_Data supplied_

-*-*-

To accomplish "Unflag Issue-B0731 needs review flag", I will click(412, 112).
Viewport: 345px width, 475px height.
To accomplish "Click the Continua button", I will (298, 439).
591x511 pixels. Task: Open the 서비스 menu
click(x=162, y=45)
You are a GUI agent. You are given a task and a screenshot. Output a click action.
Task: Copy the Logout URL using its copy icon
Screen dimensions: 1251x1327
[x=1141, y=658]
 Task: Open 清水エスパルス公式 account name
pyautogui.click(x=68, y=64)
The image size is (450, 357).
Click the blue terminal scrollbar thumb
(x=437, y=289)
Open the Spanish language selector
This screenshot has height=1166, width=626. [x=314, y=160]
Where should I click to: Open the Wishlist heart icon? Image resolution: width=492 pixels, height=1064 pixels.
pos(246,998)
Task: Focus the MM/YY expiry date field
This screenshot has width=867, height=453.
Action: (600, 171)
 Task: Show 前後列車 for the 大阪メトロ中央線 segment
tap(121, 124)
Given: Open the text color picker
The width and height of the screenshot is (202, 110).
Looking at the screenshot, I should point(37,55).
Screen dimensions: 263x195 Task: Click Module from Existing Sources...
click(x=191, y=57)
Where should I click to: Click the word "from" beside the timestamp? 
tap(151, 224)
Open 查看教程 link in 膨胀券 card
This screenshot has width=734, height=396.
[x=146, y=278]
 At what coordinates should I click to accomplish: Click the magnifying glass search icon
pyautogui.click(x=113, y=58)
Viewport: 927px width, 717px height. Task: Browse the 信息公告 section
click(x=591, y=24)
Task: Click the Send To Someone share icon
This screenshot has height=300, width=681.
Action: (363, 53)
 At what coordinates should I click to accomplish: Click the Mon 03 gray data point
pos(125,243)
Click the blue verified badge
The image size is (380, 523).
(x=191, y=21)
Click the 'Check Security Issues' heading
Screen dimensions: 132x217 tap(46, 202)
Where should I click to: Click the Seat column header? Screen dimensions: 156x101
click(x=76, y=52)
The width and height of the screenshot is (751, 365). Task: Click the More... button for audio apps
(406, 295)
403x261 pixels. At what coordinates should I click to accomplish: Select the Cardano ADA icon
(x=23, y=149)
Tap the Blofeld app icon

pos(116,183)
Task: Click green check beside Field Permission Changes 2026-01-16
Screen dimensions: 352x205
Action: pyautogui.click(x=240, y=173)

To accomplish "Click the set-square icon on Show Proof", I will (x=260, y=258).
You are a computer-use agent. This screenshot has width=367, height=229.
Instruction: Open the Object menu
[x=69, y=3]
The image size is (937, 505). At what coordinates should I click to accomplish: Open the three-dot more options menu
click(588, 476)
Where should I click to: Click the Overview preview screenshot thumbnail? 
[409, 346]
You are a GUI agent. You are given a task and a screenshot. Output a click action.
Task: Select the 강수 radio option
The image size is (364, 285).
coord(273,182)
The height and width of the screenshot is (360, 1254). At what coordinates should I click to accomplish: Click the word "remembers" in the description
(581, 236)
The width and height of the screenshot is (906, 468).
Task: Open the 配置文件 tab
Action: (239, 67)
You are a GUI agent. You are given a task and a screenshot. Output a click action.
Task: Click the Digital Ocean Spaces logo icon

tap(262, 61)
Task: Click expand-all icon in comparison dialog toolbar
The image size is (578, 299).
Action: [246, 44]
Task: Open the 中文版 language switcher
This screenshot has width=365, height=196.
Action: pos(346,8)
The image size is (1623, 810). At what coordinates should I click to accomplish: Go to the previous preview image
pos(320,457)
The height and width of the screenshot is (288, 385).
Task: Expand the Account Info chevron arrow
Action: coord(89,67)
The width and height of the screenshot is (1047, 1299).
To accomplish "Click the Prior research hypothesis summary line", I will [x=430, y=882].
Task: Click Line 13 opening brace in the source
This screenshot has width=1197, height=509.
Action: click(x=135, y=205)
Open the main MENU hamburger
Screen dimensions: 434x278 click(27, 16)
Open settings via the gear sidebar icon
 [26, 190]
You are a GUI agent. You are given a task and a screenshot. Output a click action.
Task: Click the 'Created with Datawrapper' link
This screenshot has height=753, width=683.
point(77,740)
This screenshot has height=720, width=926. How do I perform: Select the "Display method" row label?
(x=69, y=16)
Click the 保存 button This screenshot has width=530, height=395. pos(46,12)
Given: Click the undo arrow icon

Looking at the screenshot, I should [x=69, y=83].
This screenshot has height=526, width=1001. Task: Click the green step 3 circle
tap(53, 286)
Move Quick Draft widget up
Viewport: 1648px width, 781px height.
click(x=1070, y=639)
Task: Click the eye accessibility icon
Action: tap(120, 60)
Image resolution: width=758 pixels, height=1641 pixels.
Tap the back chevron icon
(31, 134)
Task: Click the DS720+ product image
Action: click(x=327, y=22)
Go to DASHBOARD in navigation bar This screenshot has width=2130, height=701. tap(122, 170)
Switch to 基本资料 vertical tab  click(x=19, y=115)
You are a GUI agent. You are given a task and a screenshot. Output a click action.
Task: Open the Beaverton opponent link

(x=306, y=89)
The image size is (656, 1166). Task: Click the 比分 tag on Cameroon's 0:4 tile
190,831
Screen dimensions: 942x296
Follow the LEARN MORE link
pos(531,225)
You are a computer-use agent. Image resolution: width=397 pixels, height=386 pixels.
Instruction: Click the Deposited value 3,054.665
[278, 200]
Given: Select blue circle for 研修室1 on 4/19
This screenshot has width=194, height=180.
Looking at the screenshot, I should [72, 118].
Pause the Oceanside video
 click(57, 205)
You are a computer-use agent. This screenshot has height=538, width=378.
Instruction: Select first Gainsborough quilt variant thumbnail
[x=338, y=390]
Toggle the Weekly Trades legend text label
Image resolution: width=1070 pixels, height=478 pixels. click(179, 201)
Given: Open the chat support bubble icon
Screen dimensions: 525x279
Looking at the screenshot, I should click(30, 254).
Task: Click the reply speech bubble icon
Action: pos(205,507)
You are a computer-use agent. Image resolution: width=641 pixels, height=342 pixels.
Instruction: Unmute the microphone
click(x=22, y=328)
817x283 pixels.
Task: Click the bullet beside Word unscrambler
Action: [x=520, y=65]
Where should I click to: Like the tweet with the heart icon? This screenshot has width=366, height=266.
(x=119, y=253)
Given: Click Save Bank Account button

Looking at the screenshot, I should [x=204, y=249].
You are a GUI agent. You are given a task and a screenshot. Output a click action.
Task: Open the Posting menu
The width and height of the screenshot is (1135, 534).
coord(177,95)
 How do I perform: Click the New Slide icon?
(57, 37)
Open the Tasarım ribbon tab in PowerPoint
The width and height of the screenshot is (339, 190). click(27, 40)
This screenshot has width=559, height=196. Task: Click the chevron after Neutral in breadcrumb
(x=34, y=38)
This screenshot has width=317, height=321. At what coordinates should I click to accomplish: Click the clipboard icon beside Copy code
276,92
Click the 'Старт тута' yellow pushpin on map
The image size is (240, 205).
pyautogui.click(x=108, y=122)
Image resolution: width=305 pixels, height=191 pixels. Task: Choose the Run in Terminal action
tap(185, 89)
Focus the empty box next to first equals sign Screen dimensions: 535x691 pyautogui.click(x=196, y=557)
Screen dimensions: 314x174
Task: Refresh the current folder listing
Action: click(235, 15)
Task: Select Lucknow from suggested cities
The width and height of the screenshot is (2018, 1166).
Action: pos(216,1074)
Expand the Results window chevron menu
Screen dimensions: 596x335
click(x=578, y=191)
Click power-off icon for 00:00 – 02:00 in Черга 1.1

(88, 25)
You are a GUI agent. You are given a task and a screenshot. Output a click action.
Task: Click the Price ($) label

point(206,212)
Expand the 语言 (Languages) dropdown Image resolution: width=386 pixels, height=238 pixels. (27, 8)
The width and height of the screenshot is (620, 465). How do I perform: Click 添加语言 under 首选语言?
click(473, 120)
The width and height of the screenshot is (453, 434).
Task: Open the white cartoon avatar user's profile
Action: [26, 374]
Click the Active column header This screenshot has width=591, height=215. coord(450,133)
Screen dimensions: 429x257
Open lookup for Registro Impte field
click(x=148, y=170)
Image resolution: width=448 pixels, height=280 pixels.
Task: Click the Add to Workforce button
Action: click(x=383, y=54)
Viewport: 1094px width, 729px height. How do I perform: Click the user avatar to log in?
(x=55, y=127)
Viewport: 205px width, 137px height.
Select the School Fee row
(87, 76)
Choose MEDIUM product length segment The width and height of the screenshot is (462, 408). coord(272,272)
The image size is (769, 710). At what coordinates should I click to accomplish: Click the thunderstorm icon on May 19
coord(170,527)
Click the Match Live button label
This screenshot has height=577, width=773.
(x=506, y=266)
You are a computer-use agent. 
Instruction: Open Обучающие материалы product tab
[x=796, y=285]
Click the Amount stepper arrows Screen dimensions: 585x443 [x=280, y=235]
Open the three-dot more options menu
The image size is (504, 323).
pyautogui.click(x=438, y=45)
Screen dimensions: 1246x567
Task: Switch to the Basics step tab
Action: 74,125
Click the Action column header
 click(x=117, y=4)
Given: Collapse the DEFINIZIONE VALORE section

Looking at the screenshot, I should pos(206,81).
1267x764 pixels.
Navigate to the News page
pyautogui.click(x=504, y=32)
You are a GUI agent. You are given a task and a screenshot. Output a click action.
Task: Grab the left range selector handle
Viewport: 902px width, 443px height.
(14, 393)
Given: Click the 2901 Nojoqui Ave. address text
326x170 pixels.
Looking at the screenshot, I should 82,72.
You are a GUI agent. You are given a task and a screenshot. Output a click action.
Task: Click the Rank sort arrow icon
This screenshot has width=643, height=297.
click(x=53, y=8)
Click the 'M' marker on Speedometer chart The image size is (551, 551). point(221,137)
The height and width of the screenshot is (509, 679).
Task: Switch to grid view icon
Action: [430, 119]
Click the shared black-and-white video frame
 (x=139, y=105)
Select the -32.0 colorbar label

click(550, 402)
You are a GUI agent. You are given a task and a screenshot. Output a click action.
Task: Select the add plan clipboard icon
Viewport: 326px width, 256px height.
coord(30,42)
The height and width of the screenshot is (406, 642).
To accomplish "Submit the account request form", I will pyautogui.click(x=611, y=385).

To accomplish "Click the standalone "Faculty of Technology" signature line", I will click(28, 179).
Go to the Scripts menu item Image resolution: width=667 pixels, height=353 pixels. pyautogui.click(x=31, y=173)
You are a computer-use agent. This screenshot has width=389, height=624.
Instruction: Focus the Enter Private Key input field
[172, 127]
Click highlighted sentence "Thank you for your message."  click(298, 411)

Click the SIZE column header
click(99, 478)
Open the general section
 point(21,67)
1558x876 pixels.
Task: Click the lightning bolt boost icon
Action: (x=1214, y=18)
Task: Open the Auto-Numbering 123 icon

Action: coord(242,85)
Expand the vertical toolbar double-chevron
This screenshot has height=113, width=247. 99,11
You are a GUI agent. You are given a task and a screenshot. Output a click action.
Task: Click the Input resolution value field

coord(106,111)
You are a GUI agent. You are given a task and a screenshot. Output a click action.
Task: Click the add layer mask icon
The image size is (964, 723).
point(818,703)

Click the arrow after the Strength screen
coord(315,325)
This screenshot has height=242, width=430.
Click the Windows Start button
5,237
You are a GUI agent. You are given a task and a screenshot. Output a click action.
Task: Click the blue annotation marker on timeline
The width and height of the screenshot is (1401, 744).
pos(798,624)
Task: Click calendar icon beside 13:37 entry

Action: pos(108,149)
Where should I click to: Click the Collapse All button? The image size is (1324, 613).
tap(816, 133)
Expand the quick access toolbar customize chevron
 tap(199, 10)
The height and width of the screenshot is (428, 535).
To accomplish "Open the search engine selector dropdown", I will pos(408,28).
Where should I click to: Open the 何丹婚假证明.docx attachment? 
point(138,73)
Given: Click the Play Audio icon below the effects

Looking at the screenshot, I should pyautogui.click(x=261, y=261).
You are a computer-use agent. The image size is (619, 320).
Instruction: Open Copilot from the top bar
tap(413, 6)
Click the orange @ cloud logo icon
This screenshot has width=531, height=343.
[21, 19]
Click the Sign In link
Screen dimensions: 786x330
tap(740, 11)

-*-*-

_Activity_
Going through the entries above, show each line that contains "will".

_Response to the task_
To accomplish "Unflag Issue-B0731 needs review flag", I will click(412, 112).
To accomplish "Click the Continua button", I will (298, 439).
To accomplish "Click the set-square icon on Show Proof", I will (x=260, y=258).
To accomplish "Click the Prior research hypothesis summary line", I will [x=430, y=882].
To accomplish "Submit the account request form", I will pyautogui.click(x=611, y=385).
To accomplish "Click the standalone "Faculty of Technology" signature line", I will click(28, 179).
To accomplish "Open the search engine selector dropdown", I will pos(408,28).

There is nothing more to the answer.